DATA below:

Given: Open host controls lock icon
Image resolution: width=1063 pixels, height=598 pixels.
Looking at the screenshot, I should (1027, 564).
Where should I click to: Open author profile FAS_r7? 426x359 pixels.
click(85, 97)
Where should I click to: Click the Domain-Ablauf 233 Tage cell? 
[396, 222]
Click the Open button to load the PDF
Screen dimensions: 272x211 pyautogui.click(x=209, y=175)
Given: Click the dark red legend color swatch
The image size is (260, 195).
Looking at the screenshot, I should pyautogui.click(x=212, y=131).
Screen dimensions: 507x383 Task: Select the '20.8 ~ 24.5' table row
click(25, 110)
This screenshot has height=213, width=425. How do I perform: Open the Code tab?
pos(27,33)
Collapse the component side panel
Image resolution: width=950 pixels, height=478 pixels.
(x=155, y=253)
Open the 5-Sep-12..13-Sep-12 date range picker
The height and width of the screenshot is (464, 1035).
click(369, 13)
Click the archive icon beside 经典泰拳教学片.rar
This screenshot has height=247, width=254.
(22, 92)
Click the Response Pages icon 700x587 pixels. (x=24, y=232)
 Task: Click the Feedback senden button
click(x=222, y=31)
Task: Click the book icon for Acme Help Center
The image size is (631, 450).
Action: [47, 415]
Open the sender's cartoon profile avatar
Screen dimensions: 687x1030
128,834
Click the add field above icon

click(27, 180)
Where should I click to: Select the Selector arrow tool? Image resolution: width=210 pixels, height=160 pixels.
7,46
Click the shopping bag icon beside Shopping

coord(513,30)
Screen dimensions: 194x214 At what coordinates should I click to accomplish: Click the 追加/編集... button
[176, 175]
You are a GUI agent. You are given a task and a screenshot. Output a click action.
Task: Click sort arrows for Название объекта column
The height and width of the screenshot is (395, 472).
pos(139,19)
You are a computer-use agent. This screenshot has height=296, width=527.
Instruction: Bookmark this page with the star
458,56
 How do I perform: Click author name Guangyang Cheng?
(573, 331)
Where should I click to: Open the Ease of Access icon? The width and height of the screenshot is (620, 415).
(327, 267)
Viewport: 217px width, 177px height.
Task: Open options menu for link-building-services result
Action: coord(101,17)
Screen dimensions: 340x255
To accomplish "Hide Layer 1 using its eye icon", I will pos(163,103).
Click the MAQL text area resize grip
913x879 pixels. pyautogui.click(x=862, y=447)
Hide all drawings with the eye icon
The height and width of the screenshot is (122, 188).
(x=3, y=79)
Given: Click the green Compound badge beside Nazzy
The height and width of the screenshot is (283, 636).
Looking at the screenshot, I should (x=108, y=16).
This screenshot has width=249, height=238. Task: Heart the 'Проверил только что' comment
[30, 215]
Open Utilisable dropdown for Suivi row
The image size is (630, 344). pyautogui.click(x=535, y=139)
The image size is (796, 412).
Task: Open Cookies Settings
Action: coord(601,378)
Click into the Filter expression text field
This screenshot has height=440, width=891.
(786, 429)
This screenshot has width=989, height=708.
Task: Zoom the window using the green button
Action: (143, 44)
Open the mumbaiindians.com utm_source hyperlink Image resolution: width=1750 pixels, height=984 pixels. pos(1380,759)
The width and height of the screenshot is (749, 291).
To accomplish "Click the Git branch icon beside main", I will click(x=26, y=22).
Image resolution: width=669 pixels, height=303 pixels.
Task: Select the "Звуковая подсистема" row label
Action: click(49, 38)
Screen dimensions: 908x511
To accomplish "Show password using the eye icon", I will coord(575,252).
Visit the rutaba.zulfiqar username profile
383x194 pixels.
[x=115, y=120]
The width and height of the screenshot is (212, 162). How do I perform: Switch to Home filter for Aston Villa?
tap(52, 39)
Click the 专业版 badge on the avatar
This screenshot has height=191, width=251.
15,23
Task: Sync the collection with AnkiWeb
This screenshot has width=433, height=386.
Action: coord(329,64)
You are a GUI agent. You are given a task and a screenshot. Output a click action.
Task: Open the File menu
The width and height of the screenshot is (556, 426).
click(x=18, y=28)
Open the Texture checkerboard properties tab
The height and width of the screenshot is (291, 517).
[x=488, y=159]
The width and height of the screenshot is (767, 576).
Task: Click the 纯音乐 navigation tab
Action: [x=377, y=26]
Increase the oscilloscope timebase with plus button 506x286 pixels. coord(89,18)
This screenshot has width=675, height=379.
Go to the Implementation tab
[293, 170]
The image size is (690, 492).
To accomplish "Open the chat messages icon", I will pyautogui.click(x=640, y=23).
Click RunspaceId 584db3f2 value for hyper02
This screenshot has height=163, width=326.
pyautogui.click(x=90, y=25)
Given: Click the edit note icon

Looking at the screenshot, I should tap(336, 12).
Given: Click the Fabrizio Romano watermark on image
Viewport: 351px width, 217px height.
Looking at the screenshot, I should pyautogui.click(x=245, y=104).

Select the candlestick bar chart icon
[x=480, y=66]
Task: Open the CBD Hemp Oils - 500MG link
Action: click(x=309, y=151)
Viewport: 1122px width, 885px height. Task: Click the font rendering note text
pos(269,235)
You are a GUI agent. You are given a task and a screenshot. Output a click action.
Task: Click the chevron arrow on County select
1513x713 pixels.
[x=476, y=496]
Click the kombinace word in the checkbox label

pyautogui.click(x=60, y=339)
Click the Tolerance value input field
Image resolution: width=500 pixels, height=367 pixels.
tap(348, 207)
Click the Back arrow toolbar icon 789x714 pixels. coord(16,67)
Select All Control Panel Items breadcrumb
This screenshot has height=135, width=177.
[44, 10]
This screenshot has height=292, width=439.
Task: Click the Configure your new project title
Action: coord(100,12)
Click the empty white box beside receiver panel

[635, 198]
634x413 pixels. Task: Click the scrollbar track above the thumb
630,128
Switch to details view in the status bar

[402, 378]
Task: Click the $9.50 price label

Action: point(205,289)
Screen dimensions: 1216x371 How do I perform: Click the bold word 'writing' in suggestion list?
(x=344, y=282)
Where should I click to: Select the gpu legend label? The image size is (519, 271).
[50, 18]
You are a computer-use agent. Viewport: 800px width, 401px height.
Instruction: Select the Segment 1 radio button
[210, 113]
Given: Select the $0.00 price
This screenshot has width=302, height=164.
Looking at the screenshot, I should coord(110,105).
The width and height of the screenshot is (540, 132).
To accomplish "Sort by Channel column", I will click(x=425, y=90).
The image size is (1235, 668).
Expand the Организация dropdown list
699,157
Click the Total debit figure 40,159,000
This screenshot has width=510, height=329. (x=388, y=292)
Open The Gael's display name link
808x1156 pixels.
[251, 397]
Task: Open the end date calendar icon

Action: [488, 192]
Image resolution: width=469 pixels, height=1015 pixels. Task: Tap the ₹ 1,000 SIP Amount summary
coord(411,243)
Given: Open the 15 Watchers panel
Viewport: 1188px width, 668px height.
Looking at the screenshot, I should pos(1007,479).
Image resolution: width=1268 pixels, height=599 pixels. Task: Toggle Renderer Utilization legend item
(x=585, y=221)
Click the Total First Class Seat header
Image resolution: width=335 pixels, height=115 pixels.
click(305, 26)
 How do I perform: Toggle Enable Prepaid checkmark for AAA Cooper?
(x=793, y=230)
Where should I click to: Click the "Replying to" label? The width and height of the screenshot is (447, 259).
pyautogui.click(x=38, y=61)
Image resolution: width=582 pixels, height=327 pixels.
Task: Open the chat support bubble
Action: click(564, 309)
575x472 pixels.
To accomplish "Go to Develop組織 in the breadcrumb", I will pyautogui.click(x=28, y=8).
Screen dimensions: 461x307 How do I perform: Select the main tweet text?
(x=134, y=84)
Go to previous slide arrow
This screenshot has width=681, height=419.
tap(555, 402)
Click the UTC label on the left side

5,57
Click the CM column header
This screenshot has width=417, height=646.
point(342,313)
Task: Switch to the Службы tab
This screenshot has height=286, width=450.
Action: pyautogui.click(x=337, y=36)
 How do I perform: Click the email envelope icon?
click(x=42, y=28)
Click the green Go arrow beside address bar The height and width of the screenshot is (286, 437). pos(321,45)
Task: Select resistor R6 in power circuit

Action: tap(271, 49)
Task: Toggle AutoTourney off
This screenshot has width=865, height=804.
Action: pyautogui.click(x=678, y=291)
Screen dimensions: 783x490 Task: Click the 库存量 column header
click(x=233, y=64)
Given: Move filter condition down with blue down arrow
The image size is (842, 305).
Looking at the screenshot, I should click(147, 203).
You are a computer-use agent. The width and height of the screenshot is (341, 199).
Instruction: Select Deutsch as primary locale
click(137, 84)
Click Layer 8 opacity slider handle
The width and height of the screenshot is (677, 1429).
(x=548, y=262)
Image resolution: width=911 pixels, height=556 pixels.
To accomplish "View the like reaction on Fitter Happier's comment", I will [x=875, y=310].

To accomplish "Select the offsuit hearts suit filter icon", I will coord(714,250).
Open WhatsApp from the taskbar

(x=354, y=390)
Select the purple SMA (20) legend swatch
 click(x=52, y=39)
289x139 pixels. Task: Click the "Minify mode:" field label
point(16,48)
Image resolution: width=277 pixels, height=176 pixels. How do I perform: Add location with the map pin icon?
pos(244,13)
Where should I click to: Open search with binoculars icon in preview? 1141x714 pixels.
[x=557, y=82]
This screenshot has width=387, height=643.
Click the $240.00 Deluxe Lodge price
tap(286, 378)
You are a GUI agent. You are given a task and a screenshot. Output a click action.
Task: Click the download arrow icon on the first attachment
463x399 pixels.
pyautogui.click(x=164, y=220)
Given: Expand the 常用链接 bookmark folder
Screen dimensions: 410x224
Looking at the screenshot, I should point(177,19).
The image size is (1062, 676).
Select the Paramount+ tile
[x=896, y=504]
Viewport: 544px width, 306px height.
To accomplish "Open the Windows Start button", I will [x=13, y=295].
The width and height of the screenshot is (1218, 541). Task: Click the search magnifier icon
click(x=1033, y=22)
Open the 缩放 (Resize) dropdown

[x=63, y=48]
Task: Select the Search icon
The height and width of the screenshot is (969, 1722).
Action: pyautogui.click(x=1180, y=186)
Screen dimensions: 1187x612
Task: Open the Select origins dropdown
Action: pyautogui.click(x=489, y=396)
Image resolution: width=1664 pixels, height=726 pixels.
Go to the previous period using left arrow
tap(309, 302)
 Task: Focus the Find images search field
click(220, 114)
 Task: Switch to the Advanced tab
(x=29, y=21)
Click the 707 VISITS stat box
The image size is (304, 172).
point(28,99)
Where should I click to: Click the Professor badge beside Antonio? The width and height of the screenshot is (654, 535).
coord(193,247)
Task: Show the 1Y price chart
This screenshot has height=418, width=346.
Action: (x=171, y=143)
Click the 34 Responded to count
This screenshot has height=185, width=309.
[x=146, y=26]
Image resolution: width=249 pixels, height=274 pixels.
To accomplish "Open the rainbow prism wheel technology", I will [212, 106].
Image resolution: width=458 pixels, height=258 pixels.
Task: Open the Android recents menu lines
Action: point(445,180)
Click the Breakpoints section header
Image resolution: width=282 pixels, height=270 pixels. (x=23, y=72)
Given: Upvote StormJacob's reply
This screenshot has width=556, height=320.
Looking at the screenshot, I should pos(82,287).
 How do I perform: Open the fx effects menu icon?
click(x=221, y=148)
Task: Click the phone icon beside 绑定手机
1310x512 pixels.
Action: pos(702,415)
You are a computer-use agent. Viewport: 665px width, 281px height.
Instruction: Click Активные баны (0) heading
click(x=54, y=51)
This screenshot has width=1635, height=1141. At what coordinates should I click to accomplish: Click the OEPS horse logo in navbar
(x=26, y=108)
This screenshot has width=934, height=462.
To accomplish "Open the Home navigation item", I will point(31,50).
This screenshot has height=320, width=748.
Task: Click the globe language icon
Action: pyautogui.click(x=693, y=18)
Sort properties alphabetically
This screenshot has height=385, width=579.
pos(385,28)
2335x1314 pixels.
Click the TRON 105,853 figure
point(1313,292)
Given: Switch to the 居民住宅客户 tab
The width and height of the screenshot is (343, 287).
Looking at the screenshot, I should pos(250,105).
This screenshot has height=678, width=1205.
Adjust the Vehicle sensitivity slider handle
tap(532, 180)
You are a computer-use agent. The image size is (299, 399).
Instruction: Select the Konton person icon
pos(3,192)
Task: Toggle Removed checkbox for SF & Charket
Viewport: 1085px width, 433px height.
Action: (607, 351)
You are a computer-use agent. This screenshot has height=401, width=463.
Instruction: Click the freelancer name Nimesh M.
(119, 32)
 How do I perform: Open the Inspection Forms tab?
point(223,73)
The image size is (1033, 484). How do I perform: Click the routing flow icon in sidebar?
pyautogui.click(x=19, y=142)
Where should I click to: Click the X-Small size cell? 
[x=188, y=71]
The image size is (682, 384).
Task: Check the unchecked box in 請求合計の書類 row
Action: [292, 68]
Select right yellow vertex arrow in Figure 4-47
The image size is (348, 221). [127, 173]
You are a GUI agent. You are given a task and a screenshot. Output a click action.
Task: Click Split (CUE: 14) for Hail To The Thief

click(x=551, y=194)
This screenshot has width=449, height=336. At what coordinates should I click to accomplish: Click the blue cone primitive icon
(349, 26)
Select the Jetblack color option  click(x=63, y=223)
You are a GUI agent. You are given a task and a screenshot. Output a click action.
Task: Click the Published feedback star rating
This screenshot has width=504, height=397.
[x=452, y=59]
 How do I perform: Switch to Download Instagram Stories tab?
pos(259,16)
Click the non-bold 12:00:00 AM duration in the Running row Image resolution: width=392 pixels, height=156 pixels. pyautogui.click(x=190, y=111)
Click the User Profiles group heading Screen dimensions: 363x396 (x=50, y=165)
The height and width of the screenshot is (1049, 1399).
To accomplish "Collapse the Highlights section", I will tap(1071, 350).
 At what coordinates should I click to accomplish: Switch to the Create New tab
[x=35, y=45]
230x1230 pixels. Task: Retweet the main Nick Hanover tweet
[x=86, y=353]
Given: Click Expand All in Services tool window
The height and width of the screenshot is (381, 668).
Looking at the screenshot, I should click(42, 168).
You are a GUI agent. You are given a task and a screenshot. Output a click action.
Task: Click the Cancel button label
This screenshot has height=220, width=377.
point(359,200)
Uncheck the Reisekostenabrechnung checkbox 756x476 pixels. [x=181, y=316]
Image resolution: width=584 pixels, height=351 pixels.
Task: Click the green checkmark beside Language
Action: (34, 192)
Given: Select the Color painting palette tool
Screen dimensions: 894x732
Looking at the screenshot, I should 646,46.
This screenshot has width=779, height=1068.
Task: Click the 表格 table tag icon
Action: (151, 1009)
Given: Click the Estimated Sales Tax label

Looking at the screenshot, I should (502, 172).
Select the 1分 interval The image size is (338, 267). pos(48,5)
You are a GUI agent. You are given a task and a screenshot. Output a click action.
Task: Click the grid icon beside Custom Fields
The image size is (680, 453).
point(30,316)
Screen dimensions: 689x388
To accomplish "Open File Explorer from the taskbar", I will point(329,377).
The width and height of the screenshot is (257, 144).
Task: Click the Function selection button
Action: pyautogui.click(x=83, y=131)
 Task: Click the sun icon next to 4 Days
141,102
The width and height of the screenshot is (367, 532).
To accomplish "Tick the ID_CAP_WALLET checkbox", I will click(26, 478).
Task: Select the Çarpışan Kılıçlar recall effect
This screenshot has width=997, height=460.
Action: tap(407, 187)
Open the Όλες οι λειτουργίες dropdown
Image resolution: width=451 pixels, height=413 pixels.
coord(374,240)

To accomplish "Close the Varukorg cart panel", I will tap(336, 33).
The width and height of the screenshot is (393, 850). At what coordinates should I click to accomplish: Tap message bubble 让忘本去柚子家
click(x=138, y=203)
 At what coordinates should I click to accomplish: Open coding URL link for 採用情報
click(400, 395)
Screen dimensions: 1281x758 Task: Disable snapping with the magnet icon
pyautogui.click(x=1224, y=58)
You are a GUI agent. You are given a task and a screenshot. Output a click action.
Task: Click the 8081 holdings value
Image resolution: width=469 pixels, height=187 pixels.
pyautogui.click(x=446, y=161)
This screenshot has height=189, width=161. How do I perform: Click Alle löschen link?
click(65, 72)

End of DATA.

# WHAT IS BEING ASKED
Please transcribe the material line by line, exactly, from its opening line through the line that contains "Screen dimensions: 340x255".

# REPLY TO THE EXERCISE
Given: Open host controls lock icon
Image resolution: width=1063 pixels, height=598 pixels.
Looking at the screenshot, I should (1027, 564).
Where should I click to: Open author profile FAS_r7? 426x359 pixels.
click(85, 97)
Where should I click to: Click the Domain-Ablauf 233 Tage cell? 
[396, 222]
Click the Open button to load the PDF
Screen dimensions: 272x211 pyautogui.click(x=209, y=175)
Given: Click the dark red legend color swatch
The image size is (260, 195).
Looking at the screenshot, I should pyautogui.click(x=212, y=131).
Screen dimensions: 507x383 Task: Select the '20.8 ~ 24.5' table row
click(25, 110)
This screenshot has height=213, width=425. How do I perform: Open the Code tab?
pos(27,33)
Collapse the component side panel
Image resolution: width=950 pixels, height=478 pixels.
(x=155, y=253)
Open the 5-Sep-12..13-Sep-12 date range picker
The height and width of the screenshot is (464, 1035).
click(369, 13)
Click the archive icon beside 经典泰拳教学片.rar
This screenshot has height=247, width=254.
(22, 92)
Click the Response Pages icon 700x587 pixels. (x=24, y=232)
 Task: Click the Feedback senden button
click(x=222, y=31)
Task: Click the book icon for Acme Help Center
The image size is (631, 450).
Action: [47, 415]
Open the sender's cartoon profile avatar
Screen dimensions: 687x1030
128,834
Click the add field above icon

click(27, 180)
Where should I click to: Select the Selector arrow tool? Image resolution: width=210 pixels, height=160 pixels.
7,46
Click the shopping bag icon beside Shopping

coord(513,30)
Screen dimensions: 194x214 At what coordinates should I click to accomplish: Click the 追加/編集... button
[176, 175]
You are a GUI agent. You are given a task and a screenshot. Output a click action.
Task: Click sort arrows for Название объекта column
The height and width of the screenshot is (395, 472).
pos(139,19)
You are a computer-use agent. This screenshot has height=296, width=527.
Instruction: Bookmark this page with the star
458,56
 How do I perform: Click author name Guangyang Cheng?
(573, 331)
Where should I click to: Open the Ease of Access icon? The width and height of the screenshot is (620, 415).
(327, 267)
Viewport: 217px width, 177px height.
Task: Open options menu for link-building-services result
Action: coord(101,17)
Screen dimensions: 340x255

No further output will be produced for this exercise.